[The task] Copy the listing below word for word, from its first line through the line that contains "Describe the element at coordinates (551, 21)", including that line.

[Material shown]

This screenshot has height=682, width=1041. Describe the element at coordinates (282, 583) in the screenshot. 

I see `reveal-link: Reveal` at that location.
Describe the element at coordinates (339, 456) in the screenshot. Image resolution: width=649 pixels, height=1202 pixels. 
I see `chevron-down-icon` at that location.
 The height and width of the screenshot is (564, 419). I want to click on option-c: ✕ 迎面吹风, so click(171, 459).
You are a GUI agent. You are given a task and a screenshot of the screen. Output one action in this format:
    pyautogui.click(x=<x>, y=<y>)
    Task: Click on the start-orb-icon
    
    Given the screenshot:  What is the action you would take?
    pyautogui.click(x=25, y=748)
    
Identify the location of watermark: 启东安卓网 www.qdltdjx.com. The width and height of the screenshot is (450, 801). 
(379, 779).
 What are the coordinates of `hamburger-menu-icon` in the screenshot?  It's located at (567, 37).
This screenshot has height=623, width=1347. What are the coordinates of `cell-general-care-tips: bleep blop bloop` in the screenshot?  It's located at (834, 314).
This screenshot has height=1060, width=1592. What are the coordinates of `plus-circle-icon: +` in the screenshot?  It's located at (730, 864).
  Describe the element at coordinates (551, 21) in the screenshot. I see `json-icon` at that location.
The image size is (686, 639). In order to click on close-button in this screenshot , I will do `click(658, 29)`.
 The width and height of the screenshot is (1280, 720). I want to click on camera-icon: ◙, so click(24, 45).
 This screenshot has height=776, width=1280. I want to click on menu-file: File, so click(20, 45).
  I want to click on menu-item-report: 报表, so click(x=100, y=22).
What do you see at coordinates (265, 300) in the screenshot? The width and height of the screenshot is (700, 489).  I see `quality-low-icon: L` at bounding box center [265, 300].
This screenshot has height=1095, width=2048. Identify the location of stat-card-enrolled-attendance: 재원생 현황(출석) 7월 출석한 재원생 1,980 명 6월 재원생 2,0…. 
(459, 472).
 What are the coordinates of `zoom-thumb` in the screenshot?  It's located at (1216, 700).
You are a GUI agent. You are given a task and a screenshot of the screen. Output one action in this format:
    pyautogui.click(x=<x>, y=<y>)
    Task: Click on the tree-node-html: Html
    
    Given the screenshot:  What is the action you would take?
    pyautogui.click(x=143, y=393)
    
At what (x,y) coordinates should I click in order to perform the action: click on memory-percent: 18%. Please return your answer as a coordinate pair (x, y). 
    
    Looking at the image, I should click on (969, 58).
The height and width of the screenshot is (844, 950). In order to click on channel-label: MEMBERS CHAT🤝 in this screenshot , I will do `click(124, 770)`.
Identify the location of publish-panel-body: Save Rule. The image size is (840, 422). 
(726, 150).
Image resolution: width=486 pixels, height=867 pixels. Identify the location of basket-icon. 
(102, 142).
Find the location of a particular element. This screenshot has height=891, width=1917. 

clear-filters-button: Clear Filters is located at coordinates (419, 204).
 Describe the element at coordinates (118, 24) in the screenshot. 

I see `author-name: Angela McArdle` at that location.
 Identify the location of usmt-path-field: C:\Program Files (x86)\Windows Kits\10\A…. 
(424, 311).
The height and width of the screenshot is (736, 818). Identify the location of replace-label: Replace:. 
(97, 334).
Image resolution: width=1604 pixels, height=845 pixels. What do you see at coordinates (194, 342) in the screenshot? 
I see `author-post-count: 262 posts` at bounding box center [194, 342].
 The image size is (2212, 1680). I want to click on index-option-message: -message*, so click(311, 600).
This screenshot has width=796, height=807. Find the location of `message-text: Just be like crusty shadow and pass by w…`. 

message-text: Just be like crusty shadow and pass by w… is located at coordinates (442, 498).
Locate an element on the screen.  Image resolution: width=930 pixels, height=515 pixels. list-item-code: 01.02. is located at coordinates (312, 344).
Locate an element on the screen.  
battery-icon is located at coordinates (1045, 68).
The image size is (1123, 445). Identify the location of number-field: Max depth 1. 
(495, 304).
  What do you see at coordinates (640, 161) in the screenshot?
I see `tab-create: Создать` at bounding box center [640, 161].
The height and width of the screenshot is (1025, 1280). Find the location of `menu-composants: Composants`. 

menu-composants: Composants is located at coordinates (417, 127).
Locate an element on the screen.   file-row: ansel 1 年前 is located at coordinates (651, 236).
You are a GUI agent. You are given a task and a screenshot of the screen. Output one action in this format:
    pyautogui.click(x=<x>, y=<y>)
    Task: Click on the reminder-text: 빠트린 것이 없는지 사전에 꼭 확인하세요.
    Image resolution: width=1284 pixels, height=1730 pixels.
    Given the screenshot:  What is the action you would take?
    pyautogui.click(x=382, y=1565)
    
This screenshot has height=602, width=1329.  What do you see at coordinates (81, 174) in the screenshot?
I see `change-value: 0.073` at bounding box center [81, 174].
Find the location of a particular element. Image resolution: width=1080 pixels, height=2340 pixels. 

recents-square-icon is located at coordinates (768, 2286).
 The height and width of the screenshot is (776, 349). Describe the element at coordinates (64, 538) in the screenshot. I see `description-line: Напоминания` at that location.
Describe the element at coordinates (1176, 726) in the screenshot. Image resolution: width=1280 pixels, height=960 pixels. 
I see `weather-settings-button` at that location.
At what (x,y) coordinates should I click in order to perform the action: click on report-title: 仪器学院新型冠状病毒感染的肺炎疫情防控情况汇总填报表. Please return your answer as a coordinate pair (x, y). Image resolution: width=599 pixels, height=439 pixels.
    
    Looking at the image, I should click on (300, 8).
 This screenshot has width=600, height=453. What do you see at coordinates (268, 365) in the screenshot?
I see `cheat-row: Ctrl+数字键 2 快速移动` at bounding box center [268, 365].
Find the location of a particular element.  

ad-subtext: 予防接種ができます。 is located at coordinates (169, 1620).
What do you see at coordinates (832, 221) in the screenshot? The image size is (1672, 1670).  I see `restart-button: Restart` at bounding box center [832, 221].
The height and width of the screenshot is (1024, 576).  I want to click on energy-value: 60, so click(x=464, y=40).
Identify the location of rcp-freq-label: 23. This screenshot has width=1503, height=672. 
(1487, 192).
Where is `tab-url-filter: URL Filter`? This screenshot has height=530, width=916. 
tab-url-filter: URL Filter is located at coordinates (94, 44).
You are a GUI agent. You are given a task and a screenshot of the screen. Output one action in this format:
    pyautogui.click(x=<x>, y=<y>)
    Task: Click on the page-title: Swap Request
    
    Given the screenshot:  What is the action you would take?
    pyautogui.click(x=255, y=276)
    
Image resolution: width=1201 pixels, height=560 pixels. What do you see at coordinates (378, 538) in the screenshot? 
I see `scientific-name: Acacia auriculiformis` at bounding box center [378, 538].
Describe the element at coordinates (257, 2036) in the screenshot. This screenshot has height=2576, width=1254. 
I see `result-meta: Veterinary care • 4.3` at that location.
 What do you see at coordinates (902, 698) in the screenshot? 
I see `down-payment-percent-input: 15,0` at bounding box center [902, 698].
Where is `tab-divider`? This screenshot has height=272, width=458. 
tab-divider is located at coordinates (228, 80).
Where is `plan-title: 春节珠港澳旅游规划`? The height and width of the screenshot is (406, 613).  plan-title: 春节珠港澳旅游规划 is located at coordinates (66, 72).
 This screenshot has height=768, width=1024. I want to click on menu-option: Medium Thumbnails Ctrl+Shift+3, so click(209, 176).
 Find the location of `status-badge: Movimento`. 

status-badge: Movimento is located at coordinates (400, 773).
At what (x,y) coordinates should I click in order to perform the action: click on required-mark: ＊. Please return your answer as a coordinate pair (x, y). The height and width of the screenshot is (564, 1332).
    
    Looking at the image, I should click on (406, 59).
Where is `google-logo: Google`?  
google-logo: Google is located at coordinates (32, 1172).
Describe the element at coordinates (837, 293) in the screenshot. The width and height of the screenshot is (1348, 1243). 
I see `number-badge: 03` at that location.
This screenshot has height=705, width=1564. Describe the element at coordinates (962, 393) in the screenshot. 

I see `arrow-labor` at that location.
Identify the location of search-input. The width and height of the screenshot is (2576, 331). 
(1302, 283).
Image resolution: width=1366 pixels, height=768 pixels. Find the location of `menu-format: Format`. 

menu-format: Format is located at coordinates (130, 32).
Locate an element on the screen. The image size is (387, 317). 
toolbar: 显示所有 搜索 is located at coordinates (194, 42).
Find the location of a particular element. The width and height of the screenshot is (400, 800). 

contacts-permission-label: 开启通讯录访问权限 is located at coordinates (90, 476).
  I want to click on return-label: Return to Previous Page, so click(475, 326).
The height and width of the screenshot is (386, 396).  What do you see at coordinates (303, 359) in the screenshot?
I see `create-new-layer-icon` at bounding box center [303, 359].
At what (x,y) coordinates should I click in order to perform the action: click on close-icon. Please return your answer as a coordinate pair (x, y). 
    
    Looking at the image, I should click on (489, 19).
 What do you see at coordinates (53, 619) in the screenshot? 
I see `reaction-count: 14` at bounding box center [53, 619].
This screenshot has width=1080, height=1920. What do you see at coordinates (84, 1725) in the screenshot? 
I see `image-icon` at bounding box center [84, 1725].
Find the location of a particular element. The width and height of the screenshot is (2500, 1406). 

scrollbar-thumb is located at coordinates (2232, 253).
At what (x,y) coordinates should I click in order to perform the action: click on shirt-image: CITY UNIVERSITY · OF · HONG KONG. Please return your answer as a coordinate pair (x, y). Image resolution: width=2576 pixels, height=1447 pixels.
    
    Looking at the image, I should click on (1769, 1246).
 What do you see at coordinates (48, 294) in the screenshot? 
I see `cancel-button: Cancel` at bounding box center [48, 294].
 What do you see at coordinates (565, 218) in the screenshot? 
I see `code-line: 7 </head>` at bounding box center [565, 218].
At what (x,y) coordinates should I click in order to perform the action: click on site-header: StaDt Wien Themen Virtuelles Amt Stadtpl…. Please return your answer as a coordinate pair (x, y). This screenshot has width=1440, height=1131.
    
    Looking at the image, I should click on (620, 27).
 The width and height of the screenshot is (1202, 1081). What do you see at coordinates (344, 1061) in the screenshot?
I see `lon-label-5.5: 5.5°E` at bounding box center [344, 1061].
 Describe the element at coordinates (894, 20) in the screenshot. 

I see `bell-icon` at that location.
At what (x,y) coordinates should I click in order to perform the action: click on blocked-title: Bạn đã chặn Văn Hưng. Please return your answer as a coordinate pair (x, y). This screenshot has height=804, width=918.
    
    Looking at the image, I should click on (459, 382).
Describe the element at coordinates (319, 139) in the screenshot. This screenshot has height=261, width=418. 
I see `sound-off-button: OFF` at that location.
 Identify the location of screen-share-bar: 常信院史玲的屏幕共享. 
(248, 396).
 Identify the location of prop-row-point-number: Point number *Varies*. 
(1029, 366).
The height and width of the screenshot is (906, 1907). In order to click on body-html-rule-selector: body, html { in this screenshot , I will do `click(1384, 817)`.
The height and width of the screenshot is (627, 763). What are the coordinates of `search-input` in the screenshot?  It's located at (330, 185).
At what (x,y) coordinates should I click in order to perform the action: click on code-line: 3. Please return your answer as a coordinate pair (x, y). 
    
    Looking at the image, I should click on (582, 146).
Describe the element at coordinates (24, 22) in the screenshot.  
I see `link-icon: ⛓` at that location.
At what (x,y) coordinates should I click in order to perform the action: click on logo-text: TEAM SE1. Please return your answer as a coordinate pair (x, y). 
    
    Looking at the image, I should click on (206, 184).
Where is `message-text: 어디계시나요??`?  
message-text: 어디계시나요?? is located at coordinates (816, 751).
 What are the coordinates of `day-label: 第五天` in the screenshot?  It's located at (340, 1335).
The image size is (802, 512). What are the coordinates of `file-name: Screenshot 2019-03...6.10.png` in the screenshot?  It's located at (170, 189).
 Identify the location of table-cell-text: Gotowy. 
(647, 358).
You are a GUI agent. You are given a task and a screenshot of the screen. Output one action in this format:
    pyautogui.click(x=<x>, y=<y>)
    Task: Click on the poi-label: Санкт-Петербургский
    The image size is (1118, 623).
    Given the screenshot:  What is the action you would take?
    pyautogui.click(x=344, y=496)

[Output below]
This screenshot has height=682, width=1041. Describe the element at coordinates (282, 583) in the screenshot. 

I see `reveal-link: Reveal` at that location.
Describe the element at coordinates (339, 456) in the screenshot. Image resolution: width=649 pixels, height=1202 pixels. 
I see `chevron-down-icon` at that location.
 The height and width of the screenshot is (564, 419). I want to click on option-c: ✕ 迎面吹风, so click(171, 459).
You are a GUI agent. You are given a task and a screenshot of the screen. Output one action in this format:
    pyautogui.click(x=<x>, y=<y>)
    Task: Click on the start-orb-icon
    
    Given the screenshot:  What is the action you would take?
    pyautogui.click(x=25, y=748)
    
Identify the location of watermark: 启东安卓网 www.qdltdjx.com. The width and height of the screenshot is (450, 801). 
(379, 779).
 What are the coordinates of `hamburger-menu-icon` in the screenshot?  It's located at (567, 37).
This screenshot has height=623, width=1347. What are the coordinates of `cell-general-care-tips: bleep blop bloop` in the screenshot?  It's located at (834, 314).
This screenshot has height=1060, width=1592. What are the coordinates of `plus-circle-icon: +` in the screenshot?  It's located at (730, 864).
  Describe the element at coordinates (551, 21) in the screenshot. I see `json-icon` at that location.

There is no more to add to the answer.